A falta de mão-de-obra especializada tem forçado as indústrias de confecções em Goiás a terceirizar mais da metade da produção do Estado. É o que destaca o presidente do Sindicato das Indústrias do Vestuário no Estado de Goiás (Sinvest), José Divino Arruda. Mesmo sem levantamentos oficiais sobre esses números, ele, que também é empresário no setor, elucida que, sem a possibilidade de novas contratações de pessoal para a indústria, o segmento tem se apoiado em pequenas facções para suprir a crescente demanda pelas peças goianas.
Arruda cita o empreendedorismo de ex-funcionários do segmento e o baixo investimento em equipamentos exigidos na abertura de facções como justificativa da fuga dos funcionários da indústria. De acordo com ele, são comuns os pedidos de demissões de empregados experientes, que tentam a sorte como empresários em facções, setor que vem crescendo “espantosamente”.
Não há levantamento exato sobre o número de facções em Goiás. Porém, Arruda acredita que entre formais e informais já sejam milhares delas em todo o Estado - todas abertas pela necessidade do setor. O sindicalista pontua que os pátios fabris das indústrias se tornaram pequenos se comparado à demanda. Atualmente, Goiás ocupa a sétima posição no ranking nacional das confecções, com uma produção de 10 milhões de peças por mês e uma movimentação mensal de R$ 280 milhões.
Arruda esclarece que a onda de terceirizações tem sido benéfica ao setor, que atualmente carece de mão de obra especializada. Entre os pontos positivos, ele destaca o grande volume de peças obtido na terceirização. Os contratos com as facções são fechados com prazos pré-estabelecidos para a entrega e que são sujeitos à multa, como redução do montante pago pelo serviço e até a desfiliação da facção da lista de prestadores de serviço.
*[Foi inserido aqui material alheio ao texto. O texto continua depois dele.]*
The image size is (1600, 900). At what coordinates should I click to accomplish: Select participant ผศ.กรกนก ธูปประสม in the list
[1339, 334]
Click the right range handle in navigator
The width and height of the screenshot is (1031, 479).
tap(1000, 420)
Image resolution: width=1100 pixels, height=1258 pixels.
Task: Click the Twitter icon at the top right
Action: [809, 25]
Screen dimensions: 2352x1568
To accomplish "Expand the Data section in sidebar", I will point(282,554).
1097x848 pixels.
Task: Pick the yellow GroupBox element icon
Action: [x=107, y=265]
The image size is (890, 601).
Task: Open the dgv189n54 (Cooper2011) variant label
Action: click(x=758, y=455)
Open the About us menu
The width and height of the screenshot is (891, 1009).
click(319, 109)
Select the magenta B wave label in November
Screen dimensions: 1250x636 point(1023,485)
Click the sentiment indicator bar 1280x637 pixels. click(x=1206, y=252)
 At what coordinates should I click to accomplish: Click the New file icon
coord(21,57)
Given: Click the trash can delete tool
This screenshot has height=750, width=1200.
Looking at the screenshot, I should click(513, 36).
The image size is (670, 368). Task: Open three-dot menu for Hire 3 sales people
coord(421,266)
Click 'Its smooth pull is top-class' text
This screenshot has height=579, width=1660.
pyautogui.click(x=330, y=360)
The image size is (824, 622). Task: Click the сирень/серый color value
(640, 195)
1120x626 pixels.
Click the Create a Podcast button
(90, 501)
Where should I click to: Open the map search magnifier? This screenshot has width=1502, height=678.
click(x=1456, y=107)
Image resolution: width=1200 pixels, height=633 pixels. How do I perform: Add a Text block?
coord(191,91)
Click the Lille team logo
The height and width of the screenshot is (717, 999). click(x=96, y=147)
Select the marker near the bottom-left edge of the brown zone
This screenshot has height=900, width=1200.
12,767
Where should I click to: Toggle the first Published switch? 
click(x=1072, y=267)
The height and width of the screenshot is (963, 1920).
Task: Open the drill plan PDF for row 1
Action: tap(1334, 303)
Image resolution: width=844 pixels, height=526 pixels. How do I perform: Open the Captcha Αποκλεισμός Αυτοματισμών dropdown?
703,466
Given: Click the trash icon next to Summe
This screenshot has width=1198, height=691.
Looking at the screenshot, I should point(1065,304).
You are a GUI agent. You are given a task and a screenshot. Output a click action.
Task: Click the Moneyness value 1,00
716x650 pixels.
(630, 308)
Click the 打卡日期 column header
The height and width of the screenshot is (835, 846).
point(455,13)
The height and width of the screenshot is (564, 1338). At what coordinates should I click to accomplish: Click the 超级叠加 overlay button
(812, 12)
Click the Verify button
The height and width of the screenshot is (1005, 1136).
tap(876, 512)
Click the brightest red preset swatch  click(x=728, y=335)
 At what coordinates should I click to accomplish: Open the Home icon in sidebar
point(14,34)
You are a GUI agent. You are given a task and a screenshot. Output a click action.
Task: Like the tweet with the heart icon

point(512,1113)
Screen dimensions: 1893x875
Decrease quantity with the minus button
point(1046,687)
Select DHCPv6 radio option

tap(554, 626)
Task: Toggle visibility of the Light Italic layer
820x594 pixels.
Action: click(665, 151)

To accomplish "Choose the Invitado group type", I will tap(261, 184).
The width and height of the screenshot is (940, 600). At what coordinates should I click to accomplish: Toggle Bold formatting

Com isso, dificilmente os prazos da indústria com grandes compradores das peças são quebrados, garantindo assim a presteza da indústria goiana.
O presidente do Sinvest ainda informa que por se tratar em grande parte de organizações familiares ou de amigas, as facções acabam por não manter horários específicos de trabalho e quase sempre acima da carga horária normal aos empregados da indústria. “Para cumprir as metas, as faccionistas acabam por passar do horário normal de trabalho e até optam pelo trabalho aos sábados e domingos para não perder o cliente”, relata. O pagamento às facções é realizado em cima do número de peças produzidas o que estimula ainda mais a produção, regime que dificilmente seria mantido na indústria.